可田间没有想到的是,包括他在内的绝大部分修复师,需要一两个月时间才能完成拼对粘接的凤尾尊瓷瓶,向南居然只花了一天!
也正是这个原因,让他没有了和向南较劲的想法。
尤其是,当他知道这个向南就是那个向南以后,剩下的一点点的不服气,也全都烟消云散了。
如今,就只剩下了崇拜,和“从向南手里学两招”的想法。
最难的部分,向南轻而易举地解决了,那么剩下的修复工艺,对于他来说,就只需要按部就班地做下来就可以了。
在亚历克斯的面前说需要三天才能修复完成,可按照如今的进度来看,两天时间也能完成。
但向南并没有赶时间,依旧不紧不慢、一丝不苟地修复着。
这是他在国外修复的第一件古陶瓷器物,虽然在价值上谈不上多么昂贵,但它至少也是一件文物。

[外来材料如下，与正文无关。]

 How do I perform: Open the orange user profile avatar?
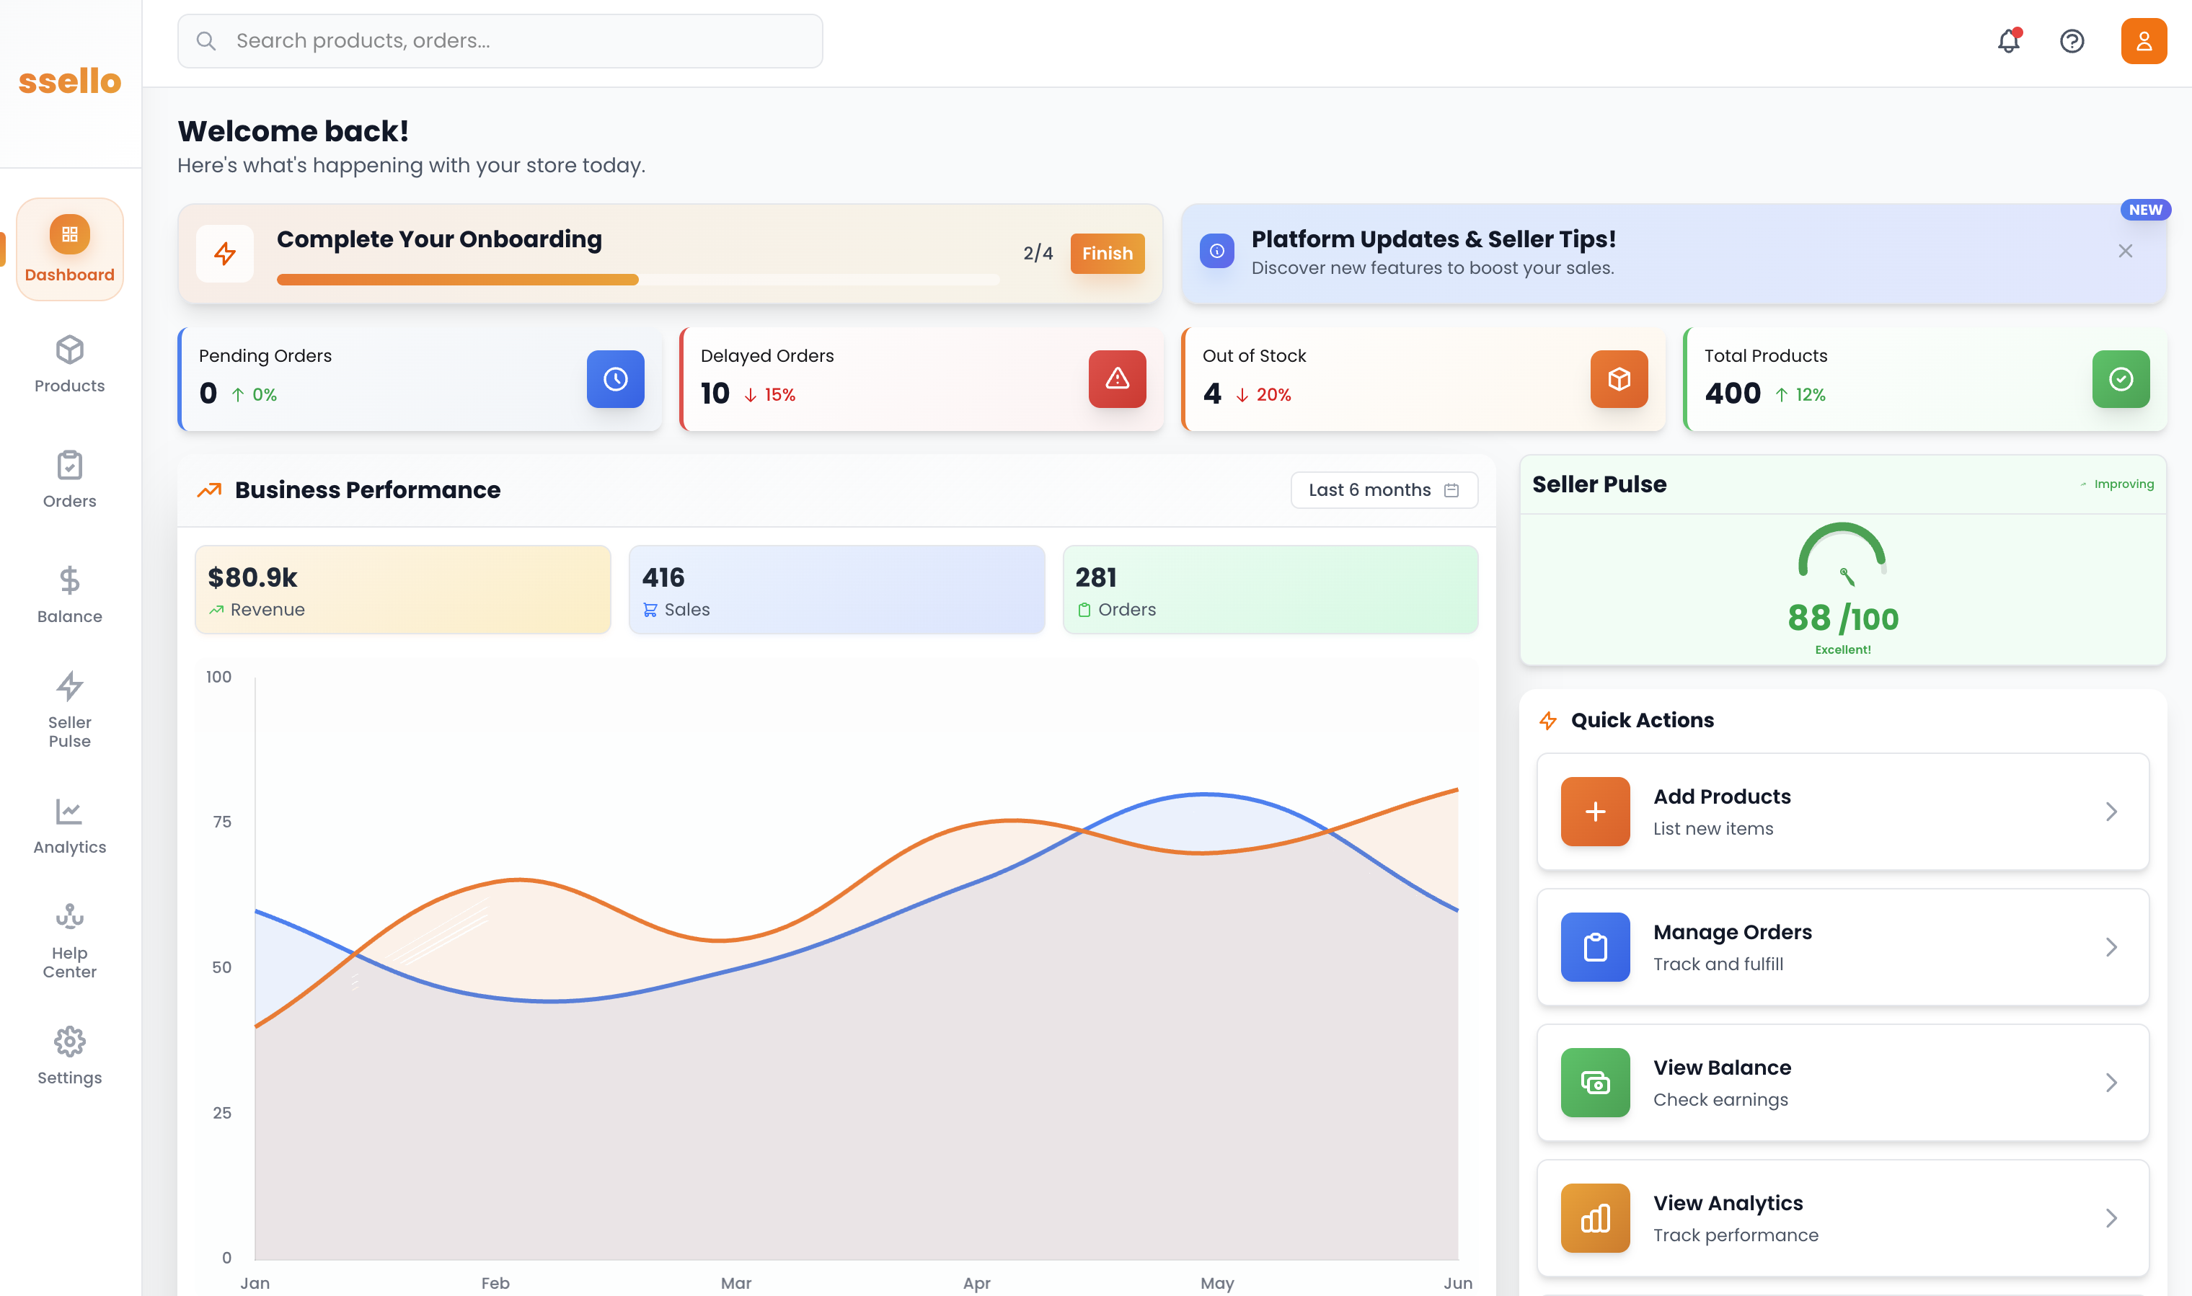pyautogui.click(x=2143, y=41)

哪怕如今它身在他国异乡,这只凤尾尊的身上,依然凝聚着华夏古代窑工们的心血和汗水。
所以,他要认认真真地将它修复好,让它可以保存得时间长一些,再长一些。
在田间的眼里,向南依旧如上午那样,很快就调制好了仿釉涂料,开始对凤尾尊瓷瓶进行仿釉处理。
有了上午时的大开眼界,此刻的他,也能够做到心静如水——虽然这些操作对于他来说,是远远不及的,但做这些事的可是向南,那就再正常不过了。
可看着看着,他还是没忍住,连眼角都开始不停地抽搐了起来。
在对古陶瓷器物进行仿釉处理时,实际上是有严格要求的。
比如说,在施涂料时,动作要娴熟快速,不能再一个地方反复涂抹,否则的话,容易造成“翻底”等不良反应。

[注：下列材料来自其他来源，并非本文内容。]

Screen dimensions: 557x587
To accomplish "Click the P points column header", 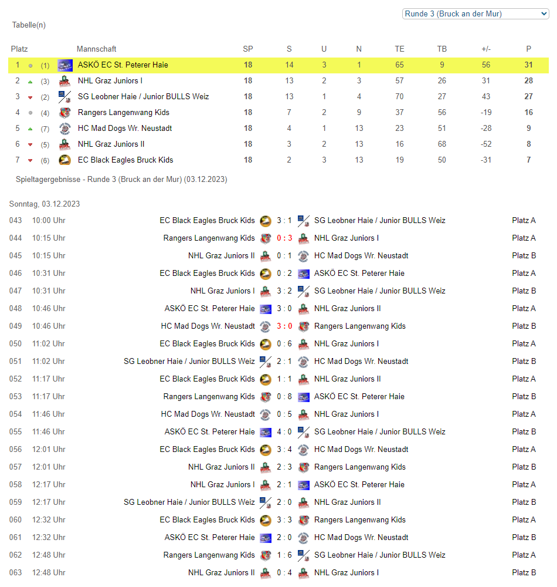I will (529, 49).
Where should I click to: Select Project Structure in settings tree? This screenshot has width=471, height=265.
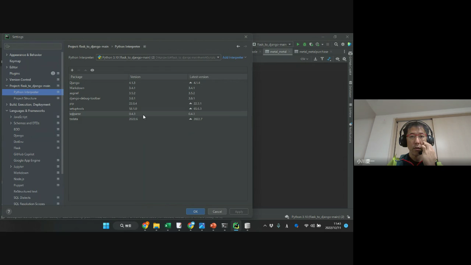[x=25, y=98]
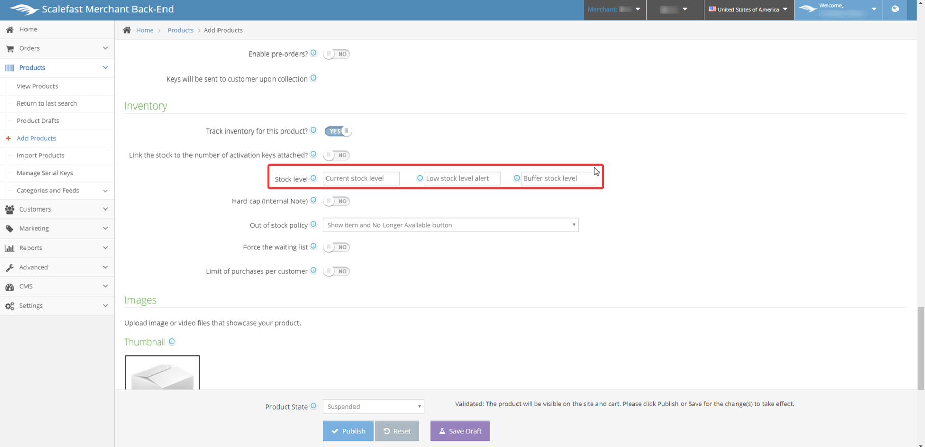Click info icon next to Hard cap label
Viewport: 925px width, 447px height.
tap(314, 200)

再比如说,在施涂料时,应该注意用料要恰如其分不可过量,特别是,不可以用涂料将原器物无需修复之处的釉面大面积覆盖,应该做到覆盖的面积越小越好。
实际上,上面说的这两条要求,对于一个修复师来说,是很痛苦的。
试想一下,待修复器物的两块碎片之间的接缝处,实际上比一根牙签还要细,在这么细的地方施仿釉涂料,既要动作快速,又要尽量避免大面积覆盖原器物无需修复之处的釉面,这得多大的难度!
可田间现在看到的是什么?
他看到向南不仅动作又快又稳,而且用羊毫毛笔在接缝处拉出来的线,几乎都是贴着无需修复之处的釉面。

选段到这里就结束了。